Групповой миф в организационной психологии - это явление двойственной природы, занимающее место как во внутренних коммуникациях организации, так и в области организационного обучения. Миф как коммуникационное явление в организации выполняет те же функции группового мифа, что и уже рассмотренные выше сакральные и политические мифы, однако здесь мы сосредотачиваемся не на объяснительной, а на коммуникативной функции. Построение общего коммуникативного пространства - один из главнейших путей для управления корпоративной культурой и организацией в целом. Это обязательное условие формирования целостной социокультурной среды, в которой каждый элемент и явление наделены коллективным конвенциональным значением на базе единых ценностносмысловых ориентации (Крымчанино-ва, 2003). Иными словами, все члены организации должны воспринимать реальность сходным образом, а для совместно работающей группы это условие приобретает огромное значение. И для его выполнения группа вырабатывает собственные мифы путем обмена мнениями (Дымщиц), причем этот процесс имеет когнитивную природу и не контролируем сознательно: «Функции восприятия четко связаны с процесса-
ми символизации и мышления. Одна из этих функций является результатом са-мовосприятия группы: описанные в мифах, сказках, идеологиях и утопиях, ее духовные установки определяют границы интерпретации реальности для совокупности группы» (Каэс, 2005, с. 102).

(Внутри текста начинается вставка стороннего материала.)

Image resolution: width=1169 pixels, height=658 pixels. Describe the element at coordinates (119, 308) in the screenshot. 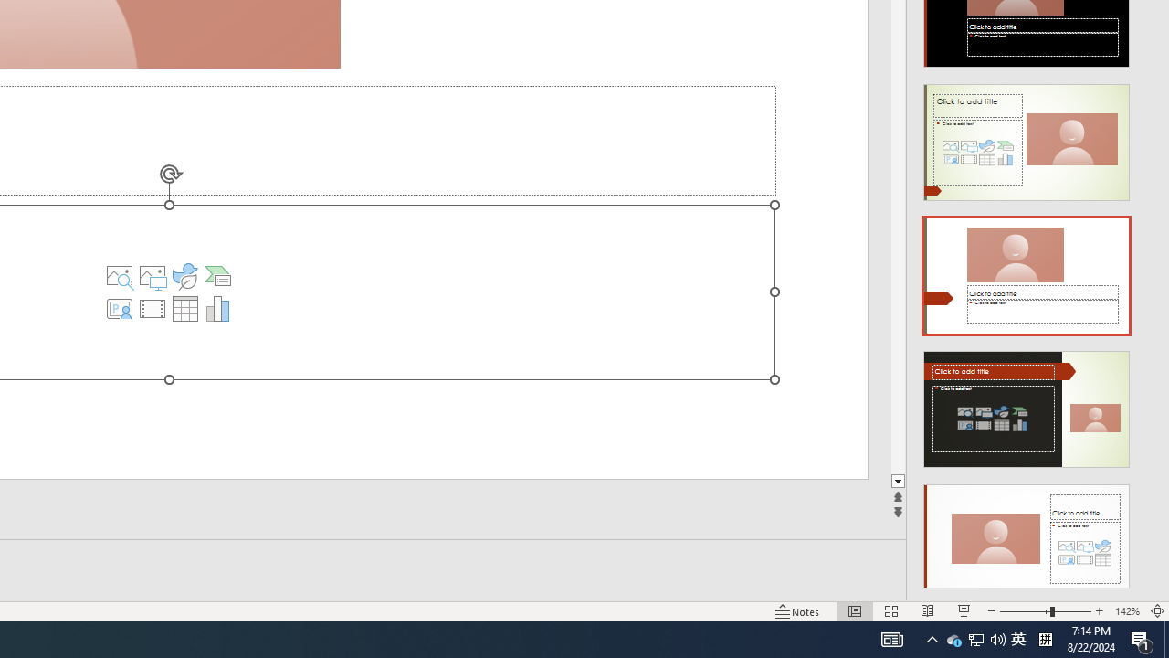

I see `'Insert Cameo'` at that location.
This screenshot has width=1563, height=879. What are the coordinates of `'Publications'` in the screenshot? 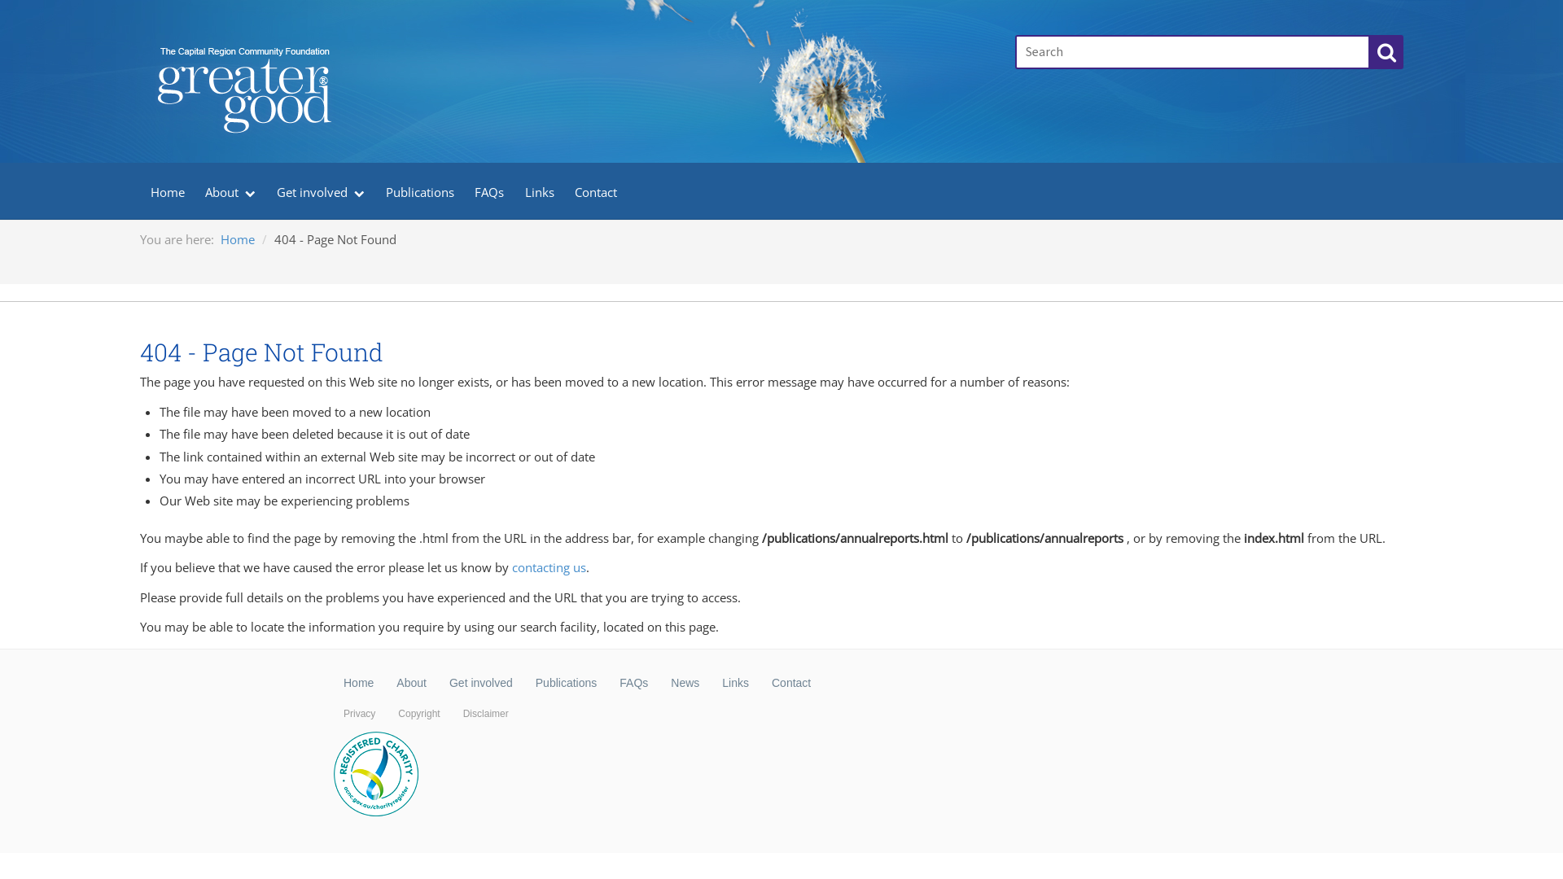 It's located at (420, 190).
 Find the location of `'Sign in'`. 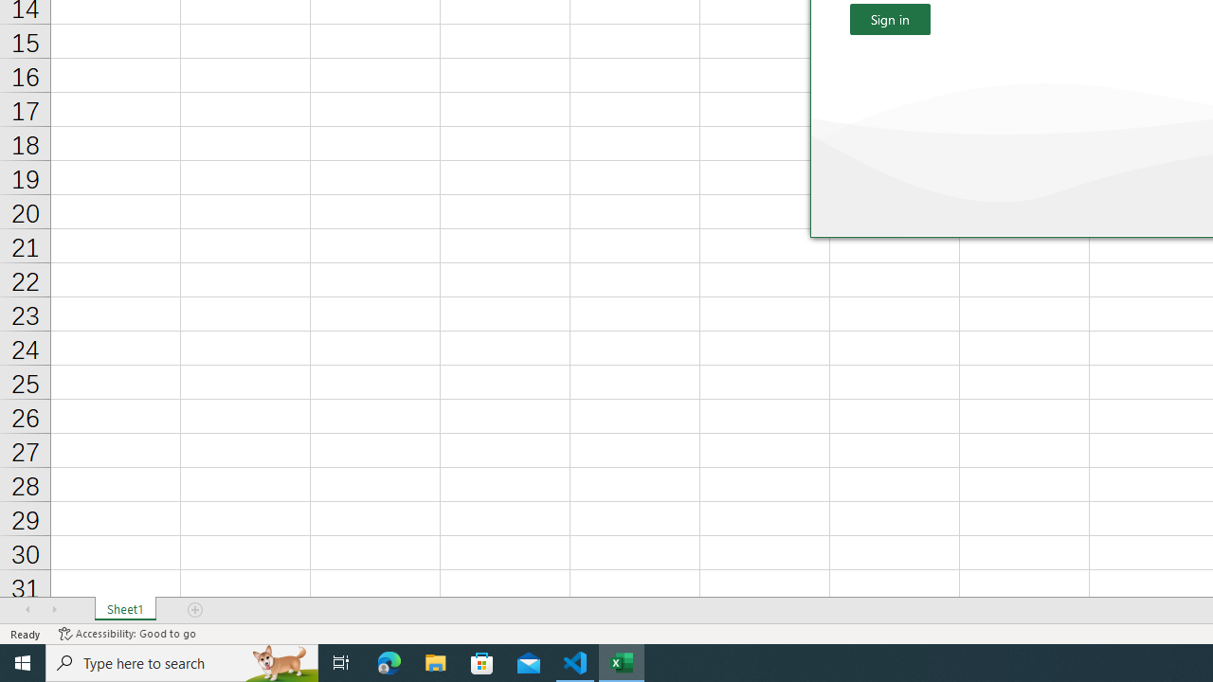

'Sign in' is located at coordinates (889, 19).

Эта коммуникативная функция прочно связана с объяснительной функцией организационного мифа - однако это объяснение уже не замещает отсутствие информации рассказом о неких магических силах, это объяснение выделяет важную информацию на фоне неважной, устанавливая фильтры восприятия и создавая единую картину мира с четким обоснованием ее правомерности: «Организационные мифы позволяют задать единые или, во всяком случае, похожие фильтры, члены организации воспринимают себя и среду через призму одних и тех же фильтров и поэтому хорошо понимают друг друга» (Иванов, Шустерман, 2004, с. 240). Помимо этого, организационные мифы, наряду с другими нарративными формами, объясняют рабочую жизнь членов группы (Alvesson, 1991; Boje et al., 1982; Hayward, 1987), проясняют ключевые ценности (Boje et al., 1982; Boje et al., 1999), инструктируют членов группы о способах действия (Gabriel, 1999). Немаловажно и то, что в организации миф способствует легитимизации не только отдельных действий, правил, норм, и т. д., но и в более широком контексте - легитимизации существования организации как целого (Agmon, 1991). Здесь обнаруживается содержательное пересечение организационного мифа с миссией организации. Но даже в отсутствие миссии миф становится посредником между орга-
низацией и ее внешним окружением (Gabriel, 1999).
Более того, по мнению некоторых исследователей, организации вовлечены в «церемонии обмена» (речь идет о символическом обмене, обмене смыслами) со своим окружением (Agmon, 1991). В этой ситуации организации должны создавать мифы, которые работают в обе стороны: проецируя миф на свое окружение (оправдывая свое существование и подтверждая свою эффективность) и создавая мифы об окружающей среде для внутренних целей. Наконец, замечено, что у организационной мифологии существует своя корневая система - т.е. мифология представляет собой комплекс более и менее прижившихся мифов, в основе которого, предположительно, стоит миф о создании (или иные глобальные мифы), и на их основе членами организации создаются «локальные» мифы, объясняющие различные стороны реальности (Agmon, 1991; Boyce, 1996).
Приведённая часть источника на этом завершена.